I’m trying to get a high gloss finish on a couple knives what do you guys use ?? 

Anything faster than wipe on poly ?


----------



## drycreek (Dec 20, 2018)

I used finishing epoxy on a few handles and have been satisfied. Got a kitchen knife that the wife has been using for about a year with no problems.


----------



## rocky1 (Dec 20, 2018)

Tru Oil is pretty simple and easy. No dry time, rub it in until you fill the pores, and wipe it down. Repeat. Once you get the pores filled apply wax and buff it.

Reactions: Like 1 | Agree 1


----------



## Foot Patrol (Dec 20, 2018)

I use both stabilized and dense hardwoods. For most woods, I will hand sand up to 1500 grit and then buff using white rouge. If the wood is very porous I will go to true oil like Rocky mentioned.


----------



## NYWoodturner (Dec 20, 2018)

I use tru-oil. I do thin coats, drying between. After About three coats I will knock it back and level with 0000 steel wool. The re-coat. Usually 4-5?ciats take care of it.

Reactions: Like 1


----------



## NeilYeag (Dec 20, 2018)

Tru-oil is great, but can not get it here and can not ship the stuff by Air.


----------



## ripjack13 (Dec 20, 2018)

NeilYeag said:


> Tru-oil is great, but can not get it here and can not ship the stuff by Air.



What do you use over there Neil?


----------



## Echoashtoreth (Dec 20, 2018)

I use standard poly.... the way i do it goes pretty fast once the base coat is set. and you cant beat the gloss coat.... here is the same technique on stabilized buckeye and ADI... gets light way into the grain...

Reactions: Like 1 | EyeCandy! 2


----------



## NeilYeag (Dec 20, 2018)

Have a product called Teak Oil. Nothing to do with Teak, other than I guess people use it on Teak furniture. It works kind of the same, sand to at least 1500 and then apply with thin coats. The problem is it can take several days wipe on, let dry over night, wipe off and repeat. Or many times I do just what Scott said, just buff with rouge and leave it.

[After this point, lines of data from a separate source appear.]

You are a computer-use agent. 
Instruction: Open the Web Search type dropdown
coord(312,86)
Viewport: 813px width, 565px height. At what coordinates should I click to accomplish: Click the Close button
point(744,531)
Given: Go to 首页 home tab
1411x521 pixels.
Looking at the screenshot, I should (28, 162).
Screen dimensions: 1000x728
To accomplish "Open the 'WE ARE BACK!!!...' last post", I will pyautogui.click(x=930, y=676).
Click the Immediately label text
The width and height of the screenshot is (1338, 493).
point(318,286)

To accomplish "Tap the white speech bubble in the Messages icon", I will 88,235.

I personally don't like the shiny look.


----------



## NeilYeag (Dec 20, 2018)

Nice work Sarah!

Reactions: Thank You! 1


----------



## Echoashtoreth (Dec 22, 2018)

NeilYeag said:


> Nice work Sarah!


Thanks, Neal. If you get a base coat set additional coats dry in approx 20-30 minutes.... of course depending on temp, humidity etc.....

Reactions: Thank You! 1


----------